Wednesday, July 10, 2013

Regrets?


Last night at our guy’s group we talked about not having regrets in life. I had shared about listening to the funeral of the 19 hotshot firemen. One of the fellow firemen had shared that these men lived life in such a way that they could honestly say they didn’t have any regrets. My hope for my guys is to talk about the benefit of being someone who is open, honest and transparent. We talked about how difficult it is to be a good liar. The reality is that eventually your lies catch up with you.

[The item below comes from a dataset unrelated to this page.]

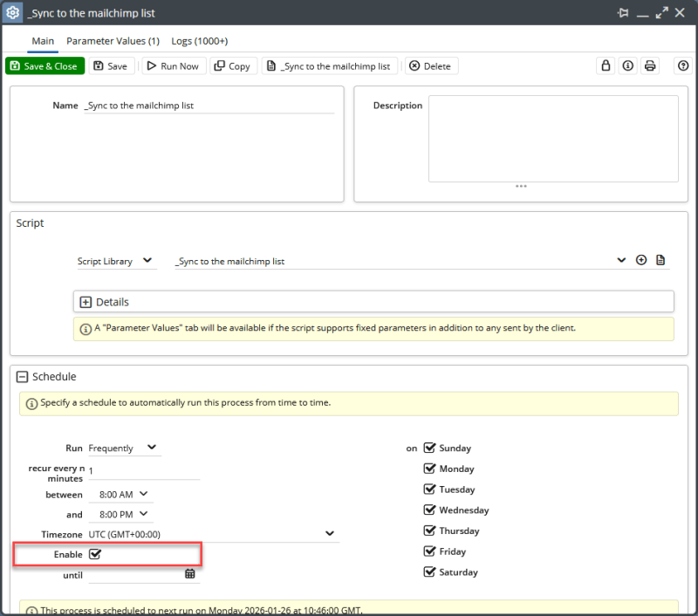
Task: Click the Description text area
Action: pyautogui.click(x=552, y=138)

I have been reading through Proverbs over the last year or so. I’m struck with how Solomon talks so much about being someone of character and integrity. He also is a realist and talks about what it is like to be someone who has regrets, does lie and ends up putting his foot in his mouth. The difficulty is that it becomes easier and easier to lie when you are around others who do it all of the time. Just like having sticky fingers becomes a part of your life when you are with others who push you to take that piece of candy or say you are going to borrow something from a friend that you usually end up keeping.

I know that looking back at life it is easy to see many things in my life that I do have regrets about. It is always much easier in hindsight to talk about what I should have done instead of what I actually did. My point with my guys was that it is so important to start living as a man of integrity now instead of waiting until after you do something crazy and get in real trouble. I know that once you have made some serious errors in judgment they can stay with you for the rest of your life. I know that a DUI, a bankruptcy or bad credit report today will stop you from getting a job, being able to buy a house or even get a cell phone.

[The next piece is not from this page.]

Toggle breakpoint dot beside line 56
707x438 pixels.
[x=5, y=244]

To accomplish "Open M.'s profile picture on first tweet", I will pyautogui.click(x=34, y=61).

I have always chuckled at a quote by one of my favorite authors who would say, ‘on your death bed are you going to honestly wish that you had spent more time at the office?’ It is so easy to have confused priorities that get you off track. It is in this context that it is easy to have regrets as you look back on the last week, month or even year. It is easy to let circumstances rule you whether that be your job, peer pressure from the wrong peers to the media or some celeb that is crazy but cool.

I know my guys are starting to get that it is what you do by yourself when no one is watching that truly shows your character. Yes, it is easy to act or pretend to be good when my motivation is purely selfish. When we start living in a grace centered fashion we discover that being a giver instead of taker is what makes life happen. It is when we fall back into being a taker that our focus is on what do I get out of this if I’m involved.

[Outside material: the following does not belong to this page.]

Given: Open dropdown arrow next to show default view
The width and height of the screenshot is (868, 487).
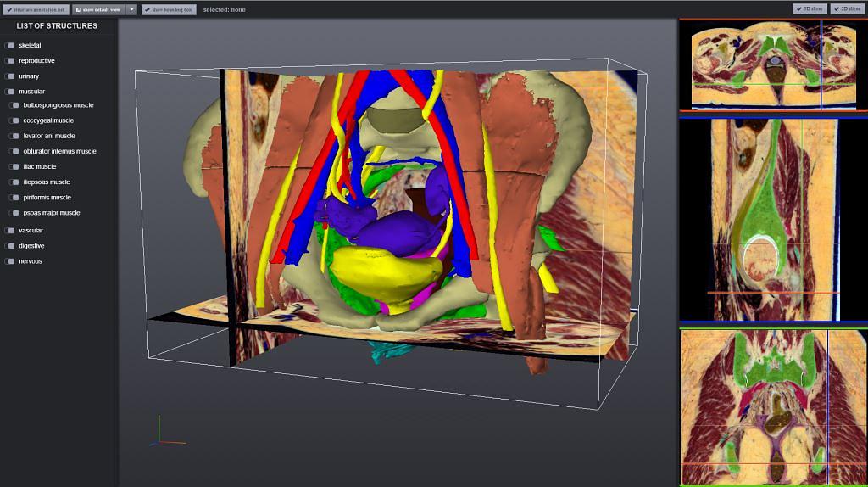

Today I talked with a nurse and a caregiver about my dad’s needs and plan for his life. I know that as a kid growing up it was so easy to take advantage of my dad and mom. I now cherish the times that I get to be with my dad regardless of what we are doing. We drive around a lot in the summer because it is too hot to get out. I know that my mom and dad have taught me so much about living a life without many regrets by their example of honesty and integrity.